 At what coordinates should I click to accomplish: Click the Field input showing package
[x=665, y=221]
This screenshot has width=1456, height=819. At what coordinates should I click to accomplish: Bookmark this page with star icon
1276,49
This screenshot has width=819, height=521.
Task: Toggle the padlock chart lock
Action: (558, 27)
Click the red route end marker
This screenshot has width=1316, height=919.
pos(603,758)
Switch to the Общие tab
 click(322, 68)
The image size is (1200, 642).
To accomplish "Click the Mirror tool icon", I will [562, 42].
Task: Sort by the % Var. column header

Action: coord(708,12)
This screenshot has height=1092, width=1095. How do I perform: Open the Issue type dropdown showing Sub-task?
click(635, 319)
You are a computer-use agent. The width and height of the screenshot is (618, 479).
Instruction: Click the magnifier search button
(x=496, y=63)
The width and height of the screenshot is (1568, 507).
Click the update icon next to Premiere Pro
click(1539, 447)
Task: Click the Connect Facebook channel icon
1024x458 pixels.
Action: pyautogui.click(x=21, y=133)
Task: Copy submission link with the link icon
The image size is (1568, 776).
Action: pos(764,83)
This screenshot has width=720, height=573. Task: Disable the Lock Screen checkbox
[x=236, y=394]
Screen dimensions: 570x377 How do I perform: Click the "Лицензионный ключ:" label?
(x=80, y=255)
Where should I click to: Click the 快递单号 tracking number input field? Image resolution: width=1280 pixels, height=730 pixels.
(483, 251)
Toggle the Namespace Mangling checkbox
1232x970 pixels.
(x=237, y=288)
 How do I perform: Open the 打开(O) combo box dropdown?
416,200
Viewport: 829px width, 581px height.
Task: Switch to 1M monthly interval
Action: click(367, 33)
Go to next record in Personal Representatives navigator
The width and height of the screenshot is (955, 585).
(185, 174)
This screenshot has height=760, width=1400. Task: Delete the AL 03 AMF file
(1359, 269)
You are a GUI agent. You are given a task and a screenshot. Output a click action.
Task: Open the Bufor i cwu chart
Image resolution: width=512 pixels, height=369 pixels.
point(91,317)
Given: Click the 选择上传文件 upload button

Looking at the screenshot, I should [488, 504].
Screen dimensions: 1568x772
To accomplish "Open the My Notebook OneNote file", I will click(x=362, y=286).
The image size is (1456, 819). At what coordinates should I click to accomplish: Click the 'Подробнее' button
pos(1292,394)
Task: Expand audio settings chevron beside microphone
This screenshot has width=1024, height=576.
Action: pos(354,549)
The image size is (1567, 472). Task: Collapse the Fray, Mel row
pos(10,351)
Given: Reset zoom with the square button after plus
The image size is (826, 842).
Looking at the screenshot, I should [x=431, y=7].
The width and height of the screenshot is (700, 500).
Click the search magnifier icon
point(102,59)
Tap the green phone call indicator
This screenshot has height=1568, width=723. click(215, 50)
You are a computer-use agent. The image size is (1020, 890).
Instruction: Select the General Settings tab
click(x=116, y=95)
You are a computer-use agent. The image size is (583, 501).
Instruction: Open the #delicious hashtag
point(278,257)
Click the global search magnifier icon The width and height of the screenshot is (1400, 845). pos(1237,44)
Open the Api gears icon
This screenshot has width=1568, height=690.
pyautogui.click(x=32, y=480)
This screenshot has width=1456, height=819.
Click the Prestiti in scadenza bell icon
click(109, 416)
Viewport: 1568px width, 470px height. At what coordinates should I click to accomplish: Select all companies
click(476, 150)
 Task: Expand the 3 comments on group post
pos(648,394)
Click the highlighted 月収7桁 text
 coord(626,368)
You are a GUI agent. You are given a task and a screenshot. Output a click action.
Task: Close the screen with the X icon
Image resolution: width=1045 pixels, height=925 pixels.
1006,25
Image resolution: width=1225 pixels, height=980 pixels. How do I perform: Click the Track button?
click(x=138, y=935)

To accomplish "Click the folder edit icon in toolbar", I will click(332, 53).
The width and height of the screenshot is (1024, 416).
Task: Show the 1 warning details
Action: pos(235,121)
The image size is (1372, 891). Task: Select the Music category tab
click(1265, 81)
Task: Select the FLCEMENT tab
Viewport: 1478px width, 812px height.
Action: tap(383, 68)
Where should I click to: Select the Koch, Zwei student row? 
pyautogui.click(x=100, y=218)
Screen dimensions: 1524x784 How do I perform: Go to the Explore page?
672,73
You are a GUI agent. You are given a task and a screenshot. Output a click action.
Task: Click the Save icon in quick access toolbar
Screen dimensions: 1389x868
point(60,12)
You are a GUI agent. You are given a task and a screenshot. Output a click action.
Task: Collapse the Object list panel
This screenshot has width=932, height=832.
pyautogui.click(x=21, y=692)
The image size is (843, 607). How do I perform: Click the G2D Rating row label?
--*--
» **Exercise details**:
Rename "Screen dimensions" to "Display size" everywhere in the material above and leave everything else unchanged.

» **Exercise response**:
 At what coordinates should I click to accomplish: Click the Field input showing package
[x=665, y=221]
This screenshot has width=1456, height=819. At what coordinates should I click to accomplish: Bookmark this page with star icon
1276,49
This screenshot has width=819, height=521.
Task: Toggle the padlock chart lock
Action: (558, 27)
Click the red route end marker
This screenshot has width=1316, height=919.
pos(603,758)
Switch to the Общие tab
 click(322, 68)
The image size is (1200, 642).
To accomplish "Click the Mirror tool icon", I will [562, 42].
Task: Sort by the % Var. column header

Action: coord(708,12)
This screenshot has height=1092, width=1095. How do I perform: Open the Issue type dropdown showing Sub-task?
click(635, 319)
You are a computer-use agent. The width and height of the screenshot is (618, 479).
Instruction: Click the magnifier search button
(x=496, y=63)
The width and height of the screenshot is (1568, 507).
Click the update icon next to Premiere Pro
click(1539, 447)
Task: Click the Connect Facebook channel icon
1024x458 pixels.
Action: pyautogui.click(x=21, y=133)
Task: Copy submission link with the link icon
The image size is (1568, 776).
Action: pos(764,83)
This screenshot has width=720, height=573. Task: Disable the Lock Screen checkbox
[x=236, y=394]
Display size: 570x377 How do I perform: Click the "Лицензионный ключ:" label?
(x=80, y=255)
Where should I click to: Click the 快递单号 tracking number input field? Image resolution: width=1280 pixels, height=730 pixels.
(483, 251)
Toggle the Namespace Mangling checkbox
1232x970 pixels.
(x=237, y=288)
 How do I perform: Open the 打开(O) combo box dropdown?
416,200
Viewport: 829px width, 581px height.
Task: Switch to 1M monthly interval
Action: click(367, 33)
Go to next record in Personal Representatives navigator
The width and height of the screenshot is (955, 585).
(185, 174)
This screenshot has height=760, width=1400. Task: Delete the AL 03 AMF file
(1359, 269)
You are a GUI agent. You are given a task and a screenshot. Output a click action.
Task: Open the Bufor i cwu chart
Image resolution: width=512 pixels, height=369 pixels.
point(91,317)
Given: Click the 选择上传文件 upload button

Looking at the screenshot, I should [488, 504].
Display size: 1568x772
To accomplish "Open the My Notebook OneNote file", I will click(x=362, y=286).
The image size is (1456, 819). At what coordinates should I click to accomplish: Click the 'Подробнее' button
pos(1292,394)
Task: Expand audio settings chevron beside microphone
This screenshot has width=1024, height=576.
Action: pos(354,549)
The image size is (1567, 472). Task: Collapse the Fray, Mel row
pos(10,351)
Given: Reset zoom with the square button after plus
The image size is (826, 842).
Looking at the screenshot, I should [x=431, y=7].
The width and height of the screenshot is (700, 500).
Click the search magnifier icon
point(102,59)
Tap the green phone call indicator
This screenshot has height=1568, width=723. click(215, 50)
You are a computer-use agent. The image size is (1020, 890).
Instruction: Select the General Settings tab
click(x=116, y=95)
You are a computer-use agent. The image size is (583, 501).
Instruction: Open the #delicious hashtag
point(278,257)
Click the global search magnifier icon The width and height of the screenshot is (1400, 845). pos(1237,44)
Open the Api gears icon
This screenshot has width=1568, height=690.
pyautogui.click(x=32, y=480)
This screenshot has width=1456, height=819.
Click the Prestiti in scadenza bell icon
click(109, 416)
Viewport: 1568px width, 470px height. At what coordinates should I click to accomplish: Select all companies
click(476, 150)
 Task: Expand the 3 comments on group post
pos(648,394)
Click the highlighted 月収7桁 text
 coord(626,368)
You are a GUI agent. You are given a task and a screenshot. Output a click action.
Task: Close the screen with the X icon
Image resolution: width=1045 pixels, height=925 pixels.
1006,25
Image resolution: width=1225 pixels, height=980 pixels. How do I perform: Click the Track button?
click(x=138, y=935)

To accomplish "Click the folder edit icon in toolbar", I will click(332, 53).
The width and height of the screenshot is (1024, 416).
Task: Show the 1 warning details
Action: pos(235,121)
The image size is (1372, 891). Task: Select the Music category tab
click(1265, 81)
Task: Select the FLCEMENT tab
Viewport: 1478px width, 812px height.
Action: tap(383, 68)
Where should I click to: Select the Koch, Zwei student row? 
pyautogui.click(x=100, y=218)
Display size: 1524x784 How do I perform: Go to the Explore page?
672,73
You are a GUI agent. You are given a task and a screenshot. Output a click action.
Task: Click the Save icon in quick access toolbar
Display size: 1389x868
point(60,12)
You are a GUI agent. You are given a task and a screenshot. Output a click action.
Task: Collapse the Object list panel
This screenshot has width=932, height=832.
pyautogui.click(x=21, y=692)
The image size is (843, 607). How do I perform: Click the G2D Rating row label?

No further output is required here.